__Data excerpts__:
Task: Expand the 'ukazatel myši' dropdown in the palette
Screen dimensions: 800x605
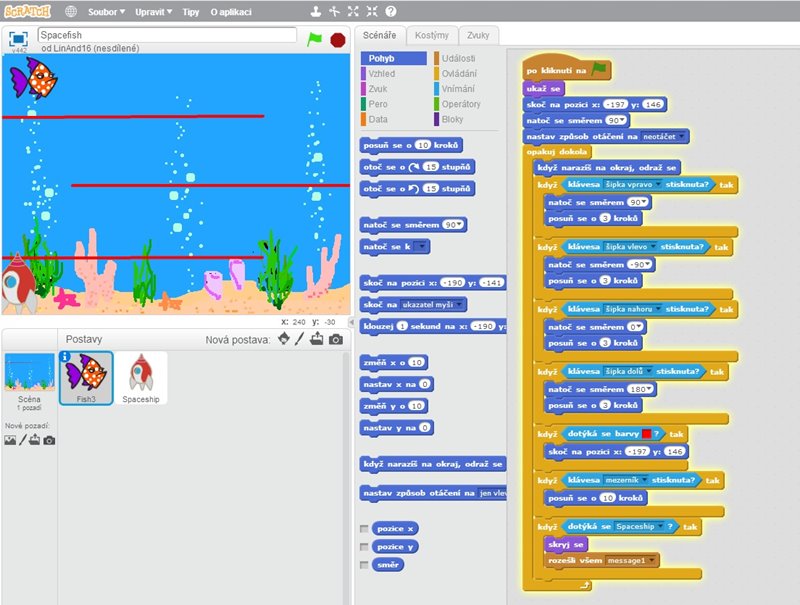Action: click(x=460, y=304)
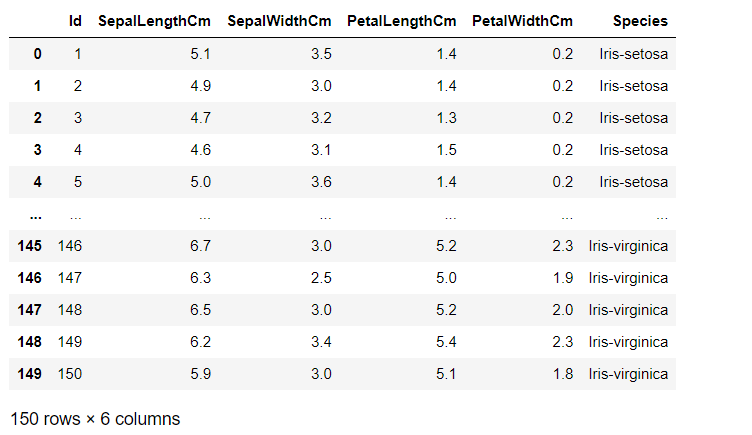The height and width of the screenshot is (435, 752).
Task: Click row index 149 label
Action: [x=29, y=374]
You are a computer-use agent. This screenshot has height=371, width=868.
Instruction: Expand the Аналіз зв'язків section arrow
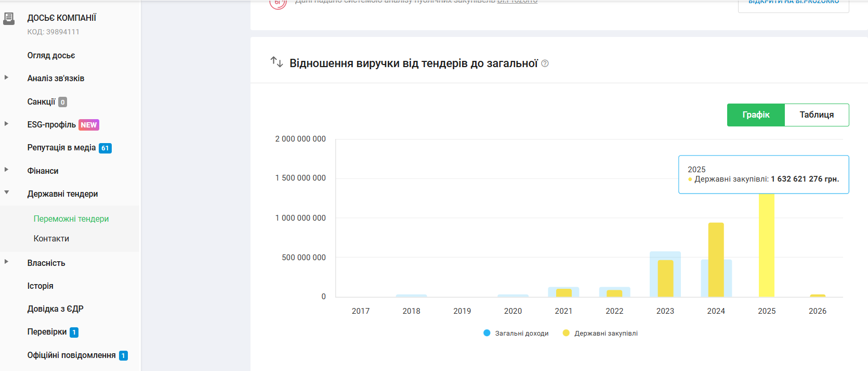[x=6, y=78]
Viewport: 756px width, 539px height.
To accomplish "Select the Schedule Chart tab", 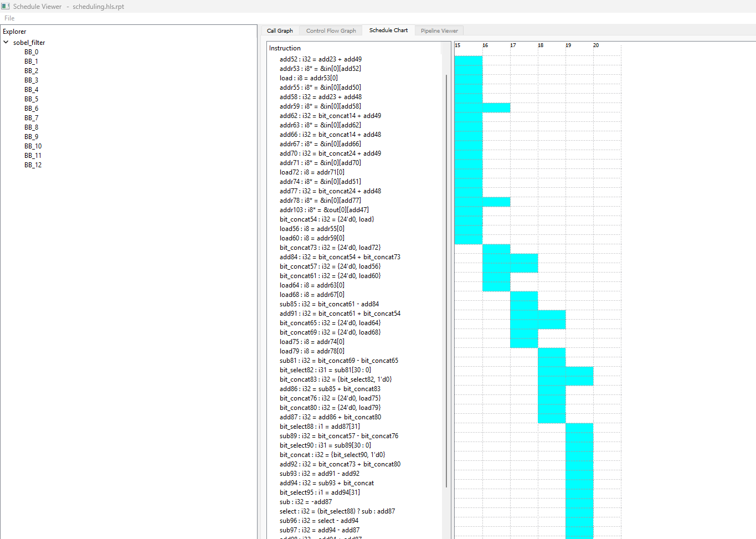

__Problem details__:
Please keep every line of the data the same when you reproduce it, and keep every picture out.

__Written response__:
Task: Expand the 'ukazatel myši' dropdown in the palette
Screen dimensions: 800x605
Action: click(x=460, y=304)
The height and width of the screenshot is (435, 752).
Task: Click row index 149 label
Action: [x=29, y=374]
You are a computer-use agent. This screenshot has height=371, width=868.
Instruction: Expand the Аналіз зв'язків section arrow
[x=6, y=78]
Viewport: 756px width, 539px height.
To accomplish "Select the Schedule Chart tab", 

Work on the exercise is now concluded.